Kiwis hit in an international data breach last week could have their personal details sold off on a Trade Me-style site on the dark web, a cyber security expert says.
A couple hundred Wellingtonians were caught up in the data breach when an application the Wellington City Council uses was targeted by hackers.
The program, Typeform, which is used by other organisations including councils in the Waikato area, is a tool used internationally by groups wanting to get involved in public consultation.
The breach meant hackers potentially had access to the affected group's name, email and home addresses, business names, gender and phone numbers.
This information may be sold off to other cyber criminals on the dark web, said Aura Information Security general manager Peter Bailey.
"There's a market on the dark web for this kind of information.
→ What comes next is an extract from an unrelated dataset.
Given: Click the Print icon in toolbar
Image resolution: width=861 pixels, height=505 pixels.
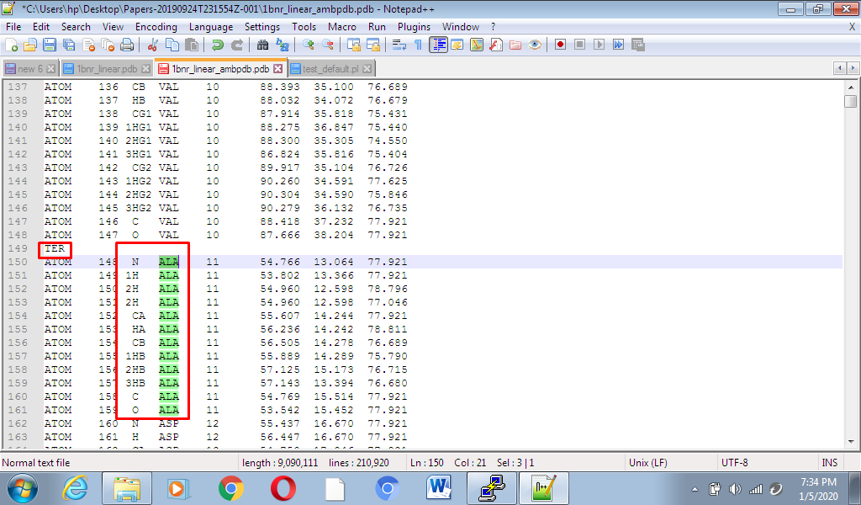Looking at the screenshot, I should (x=127, y=45).
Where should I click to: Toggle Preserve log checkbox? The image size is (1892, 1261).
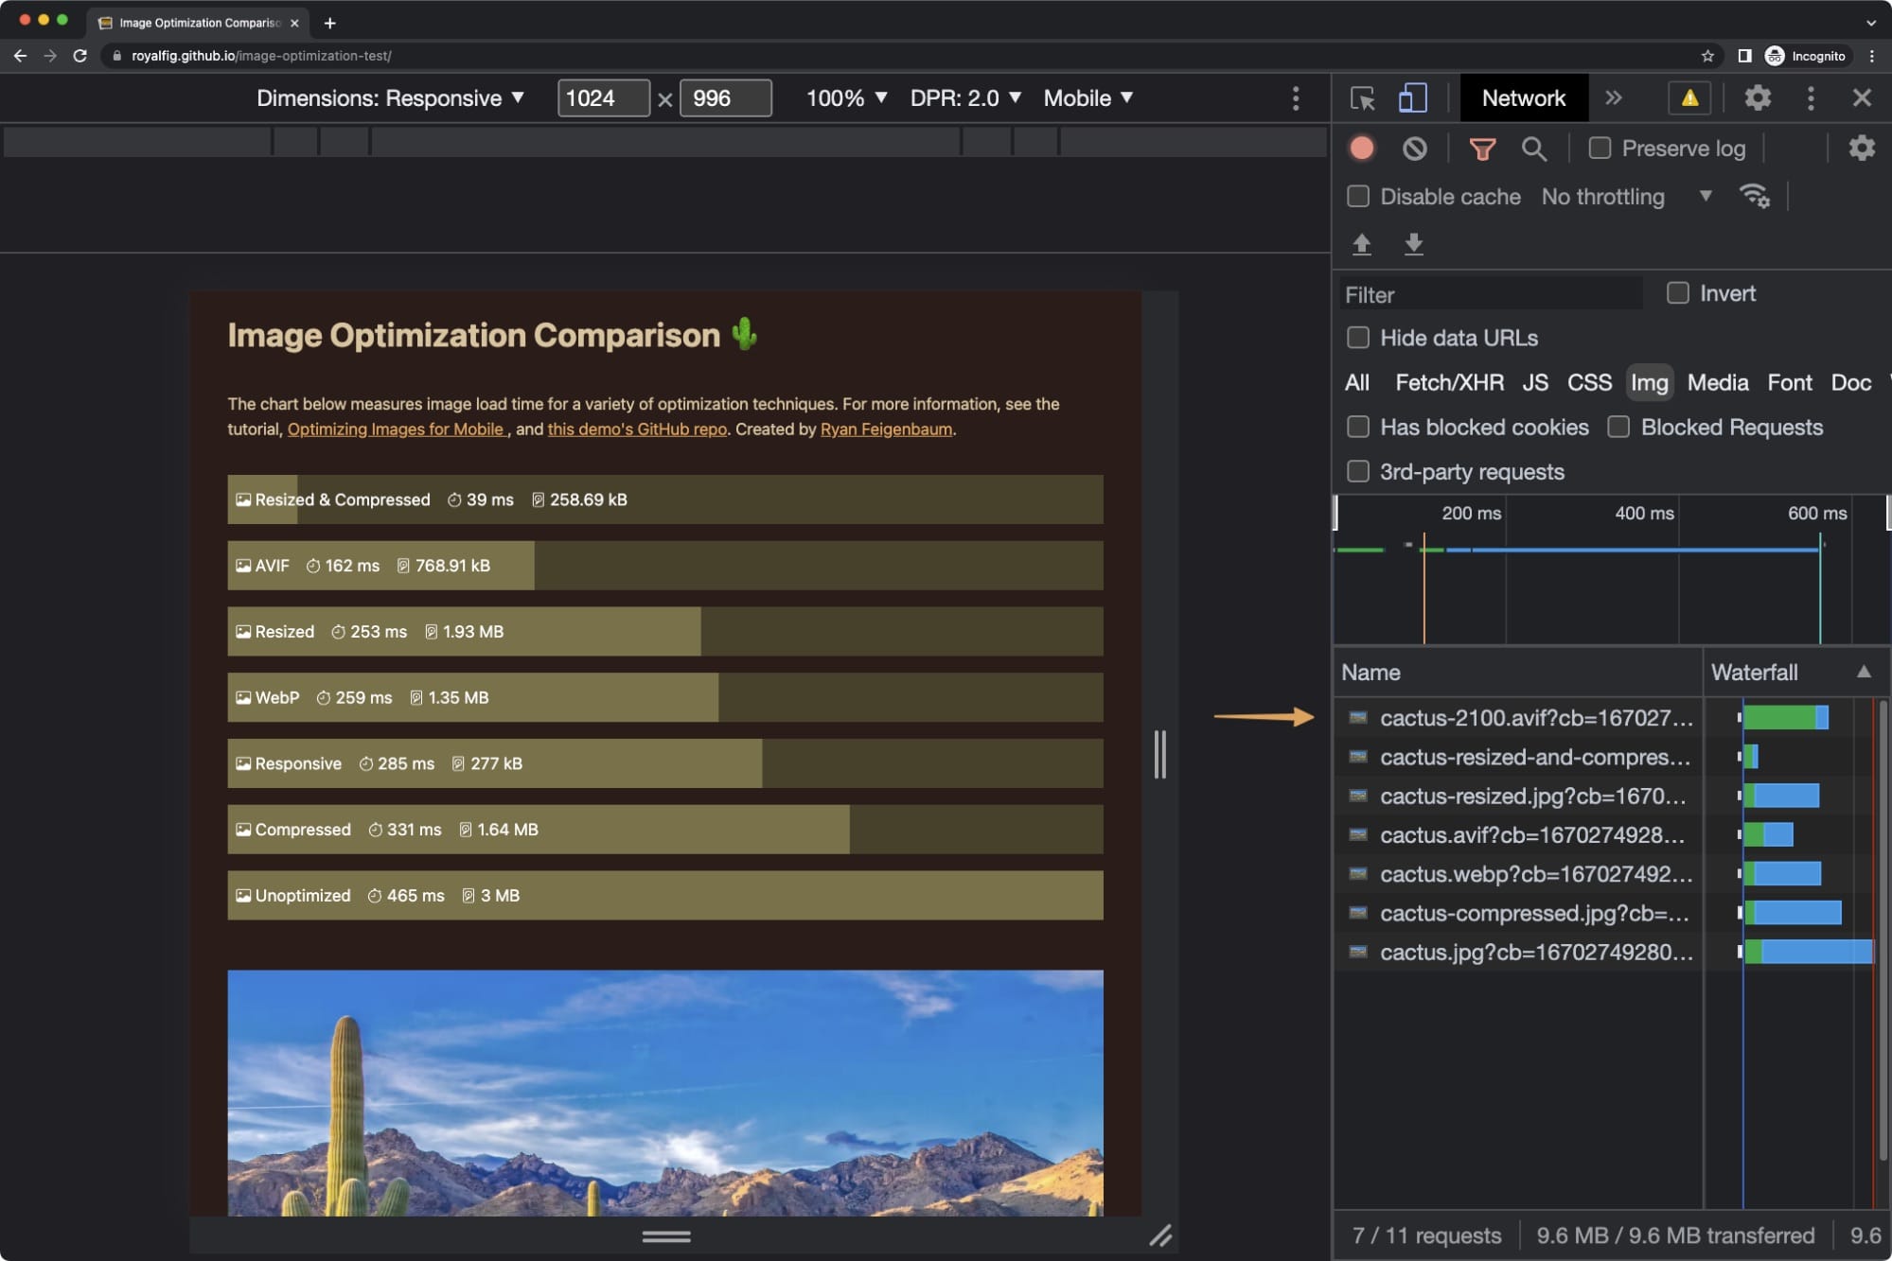click(1600, 148)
They package it up and sell it ... it works kind of like Trade Me," Bailey said.
"You look for a seller who's selling this kind of information, you check that they've got a decent star rating ... there's a real market and this is a real commodity for them to sell."
If only email addresses are stolen, this means the owners should be aware they are likely to receiving phishing or spam emails aimed at either gaining more of their information or giving their device a malicious virus.
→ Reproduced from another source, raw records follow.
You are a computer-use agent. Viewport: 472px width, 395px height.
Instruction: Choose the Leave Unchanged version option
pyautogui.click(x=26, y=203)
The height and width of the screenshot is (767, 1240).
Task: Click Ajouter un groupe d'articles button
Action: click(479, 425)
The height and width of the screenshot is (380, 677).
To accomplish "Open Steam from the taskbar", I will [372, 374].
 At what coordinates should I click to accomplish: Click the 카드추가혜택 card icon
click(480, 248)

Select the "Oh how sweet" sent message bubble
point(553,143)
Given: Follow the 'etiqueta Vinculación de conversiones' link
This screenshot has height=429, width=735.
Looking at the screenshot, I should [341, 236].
If someone's bank account details are stolen, they should contact their bank immediately, and keep an eye out for unusual activity in their accounts.
But while those thefts had somewhat easy fixes, the theft of personal information can be more troublesome.
"They will go set up fake mortgages and fake bank accounts, they'll take the money and it will be under your name."
Anyone whose identity has been stolen in this way should contact police, Bailey said.
Unfortunately, while stolen credit card details lead simply to a cancelled card, and phishing emails can be ignored, stolen personal information has no easy solution.
"Once someone's got it, that stuff can really hurt you, that's why people get quite nervous about the data that companies are holding."
For these reasons, it is particularly important organisations and companies do their due diligence when using programmes or applications from a third party, he said.
They should be asking to see the third party's independent tests and evidence of the application's security, or should be carrying out their own independent testing.
They should also ask the third party about what plans they had in place if there was a data breach.
Council spokesman Richard MacLean said an email was sent out to "a couple of hundred" people whose data was compromised in the breach, warning them what had been potentially accessed and what to watch out for.
"We're obviously going to review whether we continue to use Typeform ... I think a lot of other organisations will be doing the same thing."
Typeform released a statement on its website, saying its engineering team became aware on June 27 that an "unknown third party" gained access to the server and downloaded "certain information".
"As a result of this breach, some data was compromised. We responded immediately and fixed the source of the breach to prevent any further intrusion."